L’istrionismo di Silvana Grasso, assessore alla Cultura di Catania

Molti pensano che la Grasso sia una squilibrata. Ecco perché io non la vedo così, anzi al contrario.

Tutte le uscite della Grasso sono seguite dalla Stampa e dal pubblico, merito indiscusso del suo fare istrionico e particolarissimo e della sua abilità nel recitare. Si vede facilmente, infatti, che l’assessore alla Cultura e alle Belle Arti utilizza ogni mezzo, usuale ed inusuale, per attrarre il pubblico e la cittadinanza ad interessarsi ai problemi che altrimenti languirebbero dimenticati tra le scartoffie comunali di un assessorato che conta migliaia di opere d’arte, a volte anche trafugate o indebitamente vendute.

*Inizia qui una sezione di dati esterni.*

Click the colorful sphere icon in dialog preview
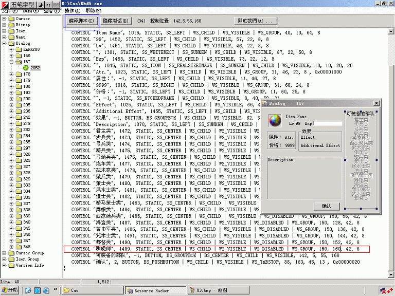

Io non sono un difensore della Grasso, ma considero il suo operato (nei fatti e non nelle interviste ad effetto) valido e meritorio. Il problema non risiede nell’assessore ma nel popolo, che scarsamente si interessa di problemi molto importanti, quali la cultura e l’arte. Il riflesso che essi hanno sulla vita e sull’economia è facilmente visibile attraverso una lettura dei dati relativi al turismo del più bel capoluogo di Provincia siciliano (Catania è più bella di Palermo, c’è poco da fare :D).